_Given records_.
------------------------------------------------

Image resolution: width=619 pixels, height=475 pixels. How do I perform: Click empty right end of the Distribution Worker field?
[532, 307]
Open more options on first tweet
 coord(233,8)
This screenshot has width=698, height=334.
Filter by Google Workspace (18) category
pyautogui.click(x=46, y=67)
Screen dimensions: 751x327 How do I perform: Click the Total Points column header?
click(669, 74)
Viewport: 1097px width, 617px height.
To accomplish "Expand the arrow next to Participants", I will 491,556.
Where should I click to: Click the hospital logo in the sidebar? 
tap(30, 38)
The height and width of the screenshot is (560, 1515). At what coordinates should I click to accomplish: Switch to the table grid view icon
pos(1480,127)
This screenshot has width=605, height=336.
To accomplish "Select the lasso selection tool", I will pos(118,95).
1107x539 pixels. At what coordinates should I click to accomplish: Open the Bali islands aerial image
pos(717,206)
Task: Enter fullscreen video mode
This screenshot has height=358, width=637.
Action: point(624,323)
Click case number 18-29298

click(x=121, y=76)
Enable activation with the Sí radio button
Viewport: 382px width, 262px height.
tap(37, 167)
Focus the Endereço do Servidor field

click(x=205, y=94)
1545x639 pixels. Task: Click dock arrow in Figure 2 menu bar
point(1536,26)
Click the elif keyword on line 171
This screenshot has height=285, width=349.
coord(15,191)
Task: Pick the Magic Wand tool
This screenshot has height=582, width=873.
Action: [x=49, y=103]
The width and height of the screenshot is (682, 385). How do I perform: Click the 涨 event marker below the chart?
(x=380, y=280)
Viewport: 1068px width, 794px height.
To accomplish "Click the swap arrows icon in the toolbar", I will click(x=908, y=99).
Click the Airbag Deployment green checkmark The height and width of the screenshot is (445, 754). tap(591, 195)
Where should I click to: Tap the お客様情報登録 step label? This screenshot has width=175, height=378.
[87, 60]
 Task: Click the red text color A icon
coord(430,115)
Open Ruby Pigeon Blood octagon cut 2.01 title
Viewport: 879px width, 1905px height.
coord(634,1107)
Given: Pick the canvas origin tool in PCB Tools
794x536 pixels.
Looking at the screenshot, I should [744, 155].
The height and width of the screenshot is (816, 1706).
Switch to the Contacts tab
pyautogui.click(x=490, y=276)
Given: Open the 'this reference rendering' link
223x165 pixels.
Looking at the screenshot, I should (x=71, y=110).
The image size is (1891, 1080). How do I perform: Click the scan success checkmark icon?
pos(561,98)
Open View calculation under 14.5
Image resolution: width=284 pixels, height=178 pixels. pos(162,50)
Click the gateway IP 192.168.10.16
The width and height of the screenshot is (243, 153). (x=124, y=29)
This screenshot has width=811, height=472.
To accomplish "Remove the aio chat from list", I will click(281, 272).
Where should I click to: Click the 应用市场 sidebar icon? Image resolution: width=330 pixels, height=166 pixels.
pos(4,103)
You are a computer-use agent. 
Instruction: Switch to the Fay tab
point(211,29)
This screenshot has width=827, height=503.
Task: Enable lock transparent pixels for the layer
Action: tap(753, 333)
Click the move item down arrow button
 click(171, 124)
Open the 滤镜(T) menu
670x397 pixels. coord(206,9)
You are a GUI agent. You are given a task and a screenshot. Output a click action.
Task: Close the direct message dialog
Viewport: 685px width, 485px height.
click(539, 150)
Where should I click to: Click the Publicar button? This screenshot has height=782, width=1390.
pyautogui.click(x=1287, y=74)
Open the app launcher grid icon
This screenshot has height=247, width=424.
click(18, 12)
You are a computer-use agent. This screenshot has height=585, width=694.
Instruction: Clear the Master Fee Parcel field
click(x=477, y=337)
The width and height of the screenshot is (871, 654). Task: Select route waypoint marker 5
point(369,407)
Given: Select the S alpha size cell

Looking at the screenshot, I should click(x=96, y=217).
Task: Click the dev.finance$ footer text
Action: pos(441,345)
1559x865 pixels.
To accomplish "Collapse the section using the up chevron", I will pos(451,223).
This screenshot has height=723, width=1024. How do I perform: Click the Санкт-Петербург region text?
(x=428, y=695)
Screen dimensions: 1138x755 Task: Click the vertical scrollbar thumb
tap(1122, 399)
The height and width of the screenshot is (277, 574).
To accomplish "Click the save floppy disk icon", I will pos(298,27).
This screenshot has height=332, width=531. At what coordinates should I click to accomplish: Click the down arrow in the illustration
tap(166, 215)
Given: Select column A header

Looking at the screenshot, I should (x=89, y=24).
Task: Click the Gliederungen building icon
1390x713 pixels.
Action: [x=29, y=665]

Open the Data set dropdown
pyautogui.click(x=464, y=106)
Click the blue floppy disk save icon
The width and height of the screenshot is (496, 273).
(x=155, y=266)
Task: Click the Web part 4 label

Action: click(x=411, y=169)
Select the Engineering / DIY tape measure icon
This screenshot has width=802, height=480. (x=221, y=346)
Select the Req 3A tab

------------------------------------------------

_Your task_. From the records above, copy out the line with "This screenshot has width=605, height=336.", the line with "Click the elif keyword on line 171", and every line between them, word for word.

_Output for this task_.
This screenshot has width=605, height=336.
To accomplish "Select the lasso selection tool", I will pos(118,95).
1107x539 pixels. At what coordinates should I click to accomplish: Open the Bali islands aerial image
pos(717,206)
Task: Enter fullscreen video mode
This screenshot has height=358, width=637.
Action: point(624,323)
Click case number 18-29298

click(x=121, y=76)
Enable activation with the Sí radio button
Viewport: 382px width, 262px height.
tap(37, 167)
Focus the Endereço do Servidor field

click(x=205, y=94)
1545x639 pixels. Task: Click dock arrow in Figure 2 menu bar
point(1536,26)
Click the elif keyword on line 171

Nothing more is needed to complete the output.